• Problem statement
Nothing but the lines from the one containing "Open the Salernitana team page link" through the end of the entries below should appear in your answer, transcribed exactly; please drop the pictures.

• Records supplied
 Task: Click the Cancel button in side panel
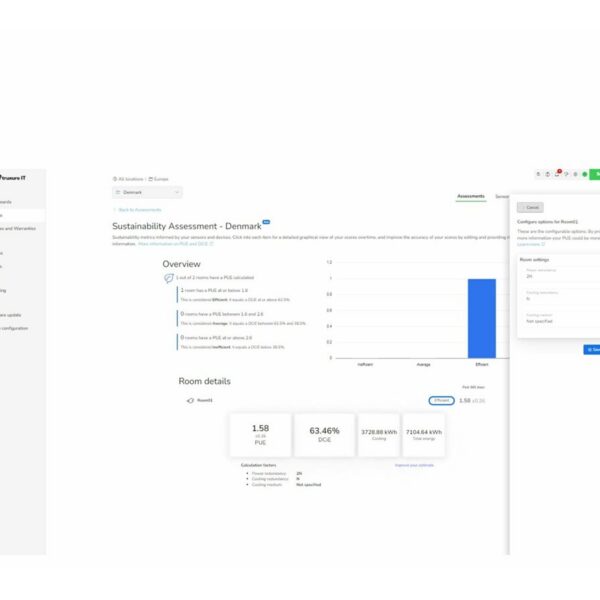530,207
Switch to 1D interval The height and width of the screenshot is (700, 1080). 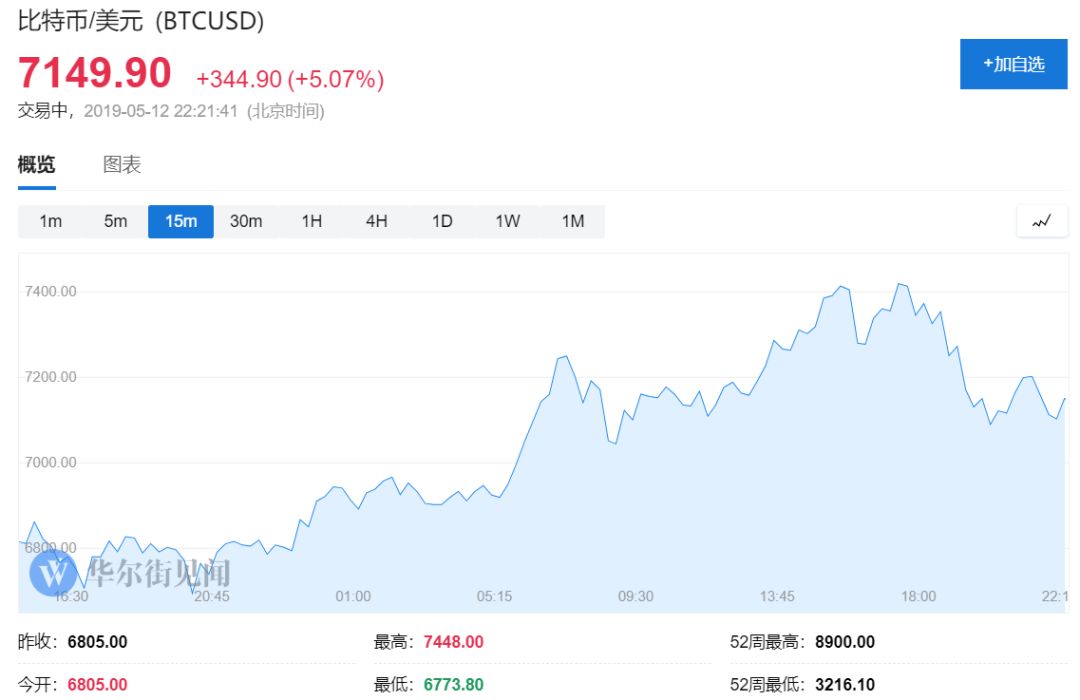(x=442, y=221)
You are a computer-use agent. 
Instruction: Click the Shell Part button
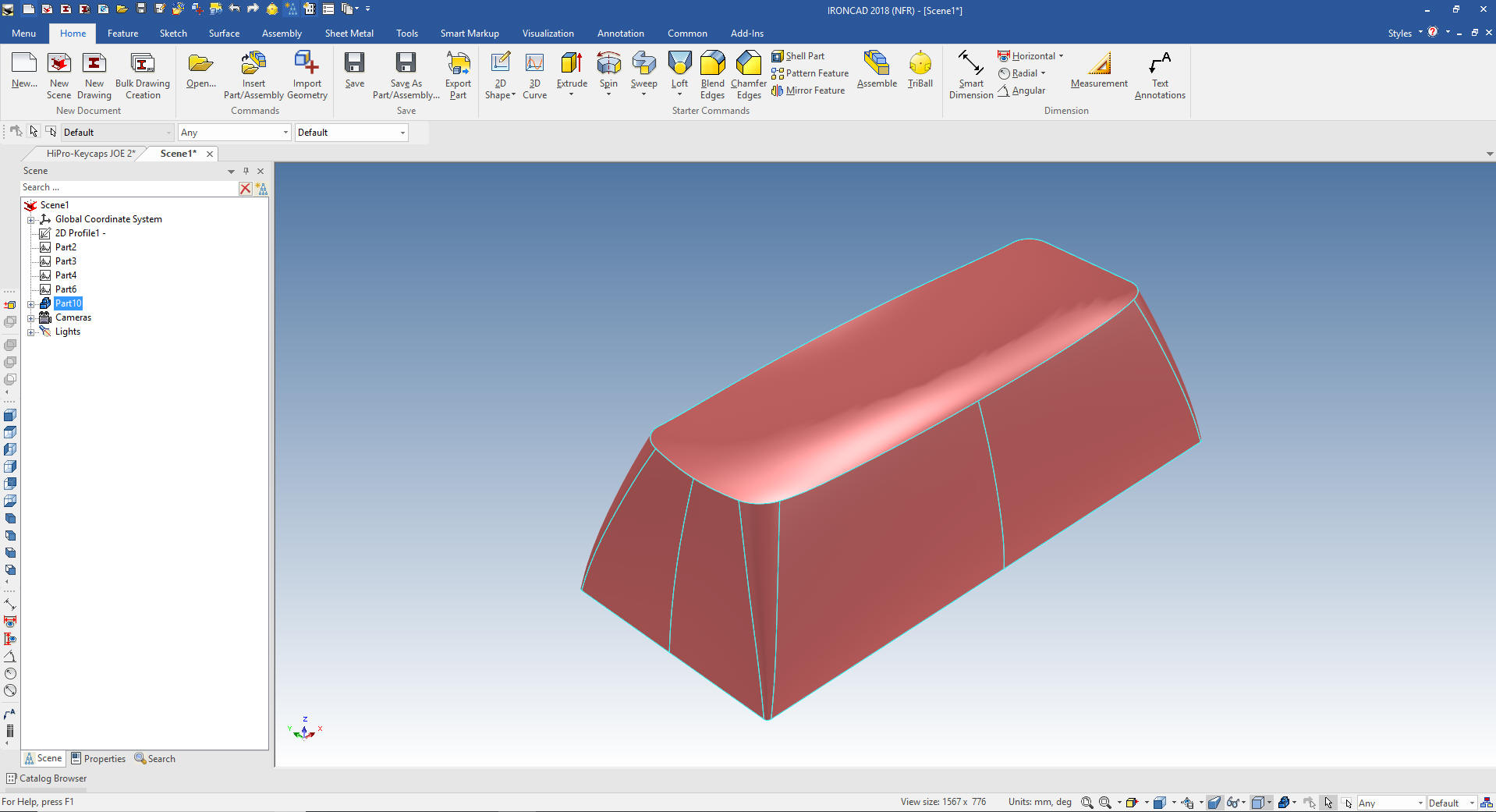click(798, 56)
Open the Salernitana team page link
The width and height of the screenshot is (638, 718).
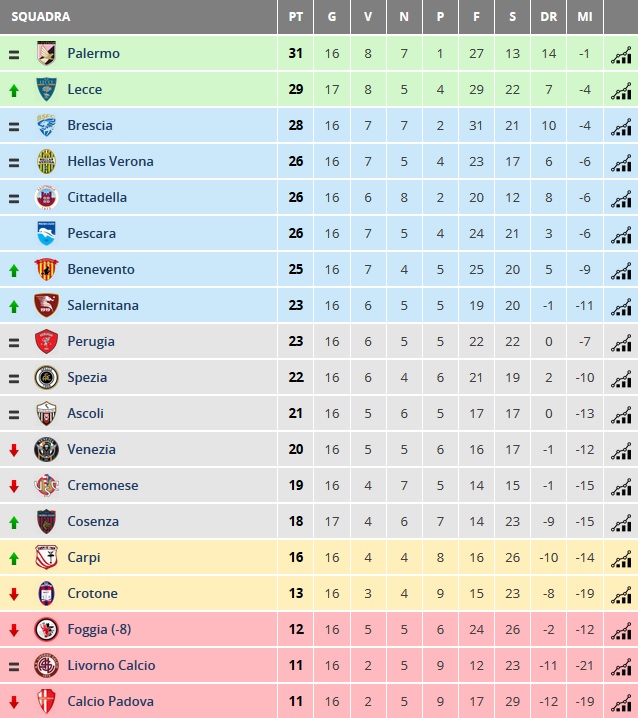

• Written response
Open the Salernitana team page link
The width and height of the screenshot is (638, 718).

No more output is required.